In cricket, a googly at best claims a single, unsuspecting victim. In politics, a googly can strike, wound and benumb an entire party, as is evident from the Congress's shocked — and overly delayed — reaction to the audacious shortlist of Presidential candidates presented by Mamata Banerjee and Mulayam Singh. In the event, the Congress' rejection of the regional duo's proposal, nearly 24 hours after it was made, has only reinforced the perception that the party's reflexes have dulled irretrievably and it has no leadership to speak of. It was out of the question that the Congress could choose among the three names so casually proposed by Ms Banerjee and Mr. Singh. Not after the West Bengal Chief Minister had outed the Congress's own preference for Rashtrapati Bhawan — Finance Minister Pranab Mukherjee as first choice followed by Vice-President Hamid Ansari. And certainly not after Ms Banerjee and Mr. Singh had dared to include Manmohan Singh in their list of three, the other two being Abdul Kalam and Somnath Chatterjee. Ms Banerjee and Mr. Singh were in fact suggesting that the Congress change its Prime Minister, a proposal the party should have rejected instantly, without a second thought. Indeed, it should have been evident to the Congress that Ms Banerjee and Mr. Singh had dragged Dr. Singh into the presidential contest with the sole intention of unsettling and embarrassing the leadership troika of Ms Gandhi, Dr. Singh and Mr. Mukherjee. As it turned out, the ploy worked and a paralysed Congress showed itself incapable of mustering the strength and clarity required to deal with the situation.

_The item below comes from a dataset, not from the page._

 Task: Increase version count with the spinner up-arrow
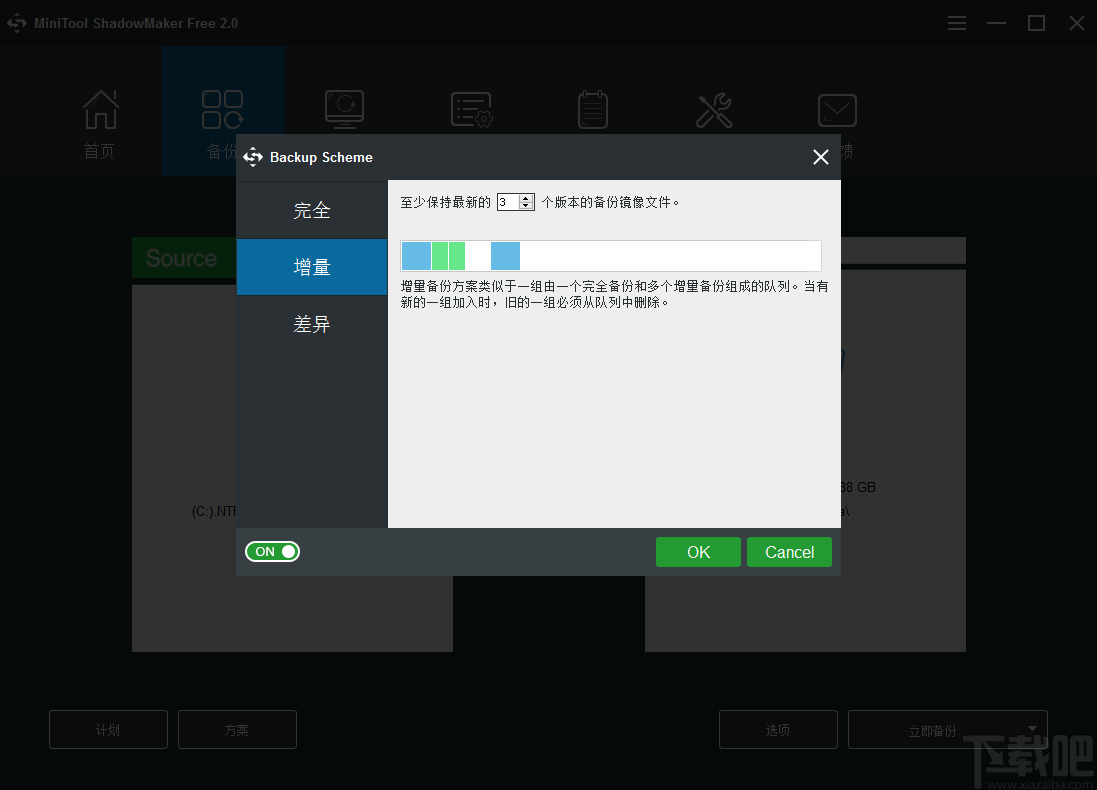[x=524, y=197]
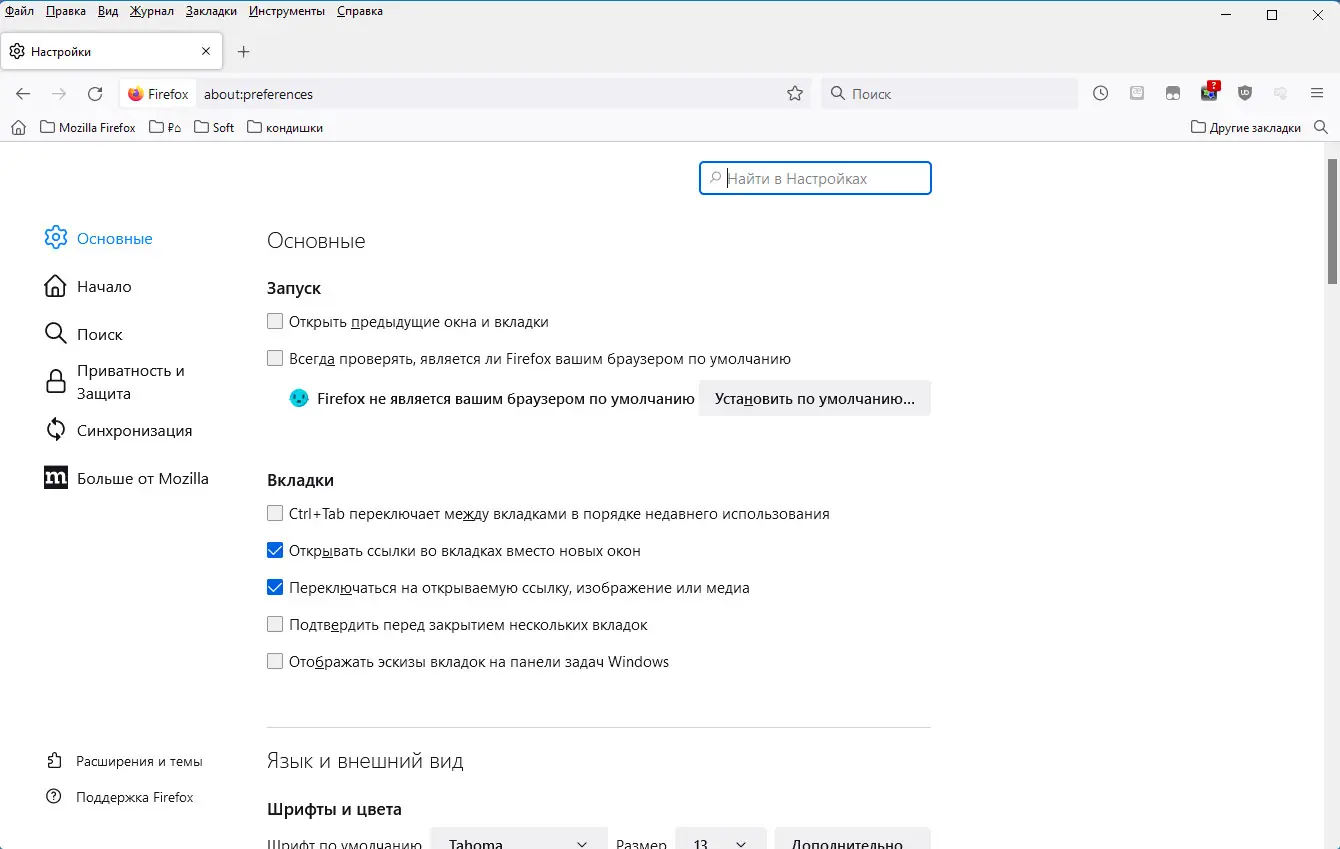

For their part Ms Banerjee and Mr. Singh should think through the long-term consequences of their opportunistic behaviour. Of the three Presidential probables they have suggested, their real choice is Dr. Kalam. But the former President, though not averse to a second term, would expect to be elected unopposed. Ms Banerjee also ought to know that she cannot expect to remain in the UPA after breaking ranks with it on something so serious as the Presidential election. Nor can she be a part of any third alternative in which the Left parties have a role to play. Is she prepared to go to the Lok Sabha polls with her wagons hitched to the BJP? The Congress has paid a heavy price for its smug assumption that its allies would go along with any unilateral decision it made on the Presidential nominee. Not surprisingly, Sharad Pawar too has asked for wider consultations within the UPA. The Congress must act on this advice if it is at all to salvage a situation made difficult by its own hubris and indecision.